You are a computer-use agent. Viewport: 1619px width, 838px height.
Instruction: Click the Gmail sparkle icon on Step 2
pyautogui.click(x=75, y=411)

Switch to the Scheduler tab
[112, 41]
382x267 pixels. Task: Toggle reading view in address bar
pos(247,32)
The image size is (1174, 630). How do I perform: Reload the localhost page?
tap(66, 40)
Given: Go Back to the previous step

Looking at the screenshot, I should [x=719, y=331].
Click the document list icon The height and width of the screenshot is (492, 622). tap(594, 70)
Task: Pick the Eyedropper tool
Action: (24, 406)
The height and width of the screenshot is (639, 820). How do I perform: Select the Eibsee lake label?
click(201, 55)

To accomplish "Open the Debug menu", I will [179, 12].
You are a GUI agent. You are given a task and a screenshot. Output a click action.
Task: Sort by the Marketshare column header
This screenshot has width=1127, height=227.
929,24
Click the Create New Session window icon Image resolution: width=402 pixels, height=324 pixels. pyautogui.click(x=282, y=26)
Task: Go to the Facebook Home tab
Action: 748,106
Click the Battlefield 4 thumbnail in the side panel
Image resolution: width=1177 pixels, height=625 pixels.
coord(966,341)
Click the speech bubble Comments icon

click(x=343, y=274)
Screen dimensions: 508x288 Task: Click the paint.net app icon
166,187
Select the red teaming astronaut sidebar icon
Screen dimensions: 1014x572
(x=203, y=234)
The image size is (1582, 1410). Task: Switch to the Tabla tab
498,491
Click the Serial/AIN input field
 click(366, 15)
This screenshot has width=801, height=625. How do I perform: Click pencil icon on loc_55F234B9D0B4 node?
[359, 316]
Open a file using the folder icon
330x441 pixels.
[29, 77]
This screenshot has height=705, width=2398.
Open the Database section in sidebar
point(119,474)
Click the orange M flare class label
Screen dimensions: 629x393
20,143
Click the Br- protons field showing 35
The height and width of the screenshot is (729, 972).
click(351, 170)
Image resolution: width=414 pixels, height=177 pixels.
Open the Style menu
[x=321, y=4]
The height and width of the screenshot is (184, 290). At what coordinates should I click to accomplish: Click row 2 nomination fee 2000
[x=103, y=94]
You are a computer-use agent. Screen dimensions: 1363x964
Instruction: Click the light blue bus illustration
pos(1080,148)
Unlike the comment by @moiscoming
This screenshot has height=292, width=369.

* * * * * * * * *

Please copy the records above word for word, every line unchanged.

You are a computer-use agent. Viewport: 1619px width, 838px height.
Instruction: Click the Gmail sparkle icon on Step 2
pyautogui.click(x=75, y=411)

Switch to the Scheduler tab
[112, 41]
382x267 pixels. Task: Toggle reading view in address bar
pos(247,32)
The image size is (1174, 630). How do I perform: Reload the localhost page?
tap(66, 40)
Given: Go Back to the previous step

Looking at the screenshot, I should [x=719, y=331].
Click the document list icon The height and width of the screenshot is (492, 622). tap(594, 70)
Task: Pick the Eyedropper tool
Action: (24, 406)
The height and width of the screenshot is (639, 820). How do I perform: Select the Eibsee lake label?
click(201, 55)

To accomplish "Open the Debug menu", I will [179, 12].
You are a GUI agent. You are given a task and a screenshot. Output a click action.
Task: Sort by the Marketshare column header
This screenshot has width=1127, height=227.
929,24
Click the Create New Session window icon Image resolution: width=402 pixels, height=324 pixels. pyautogui.click(x=282, y=26)
Task: Go to the Facebook Home tab
Action: 748,106
Click the Battlefield 4 thumbnail in the side panel
Image resolution: width=1177 pixels, height=625 pixels.
coord(966,341)
Click the speech bubble Comments icon

click(x=343, y=274)
Screen dimensions: 508x288 Task: Click the paint.net app icon
166,187
Select the red teaming astronaut sidebar icon
Screen dimensions: 1014x572
(x=203, y=234)
The image size is (1582, 1410). Task: Switch to the Tabla tab
498,491
Click the Serial/AIN input field
 click(366, 15)
This screenshot has width=801, height=625. How do I perform: Click pencil icon on loc_55F234B9D0B4 node?
[359, 316]
Open a file using the folder icon
330x441 pixels.
[29, 77]
This screenshot has height=705, width=2398.
Open the Database section in sidebar
point(119,474)
Click the orange M flare class label
Screen dimensions: 629x393
20,143
Click the Br- protons field showing 35
The height and width of the screenshot is (729, 972).
click(351, 170)
Image resolution: width=414 pixels, height=177 pixels.
Open the Style menu
[x=321, y=4]
The height and width of the screenshot is (184, 290). At what coordinates should I click to accomplish: Click row 2 nomination fee 2000
[x=103, y=94]
You are a computer-use agent. Screen dimensions: 1363x964
Instruction: Click the light blue bus illustration
pos(1080,148)
Unlike the comment by @moiscoming
This screenshot has height=292, width=369.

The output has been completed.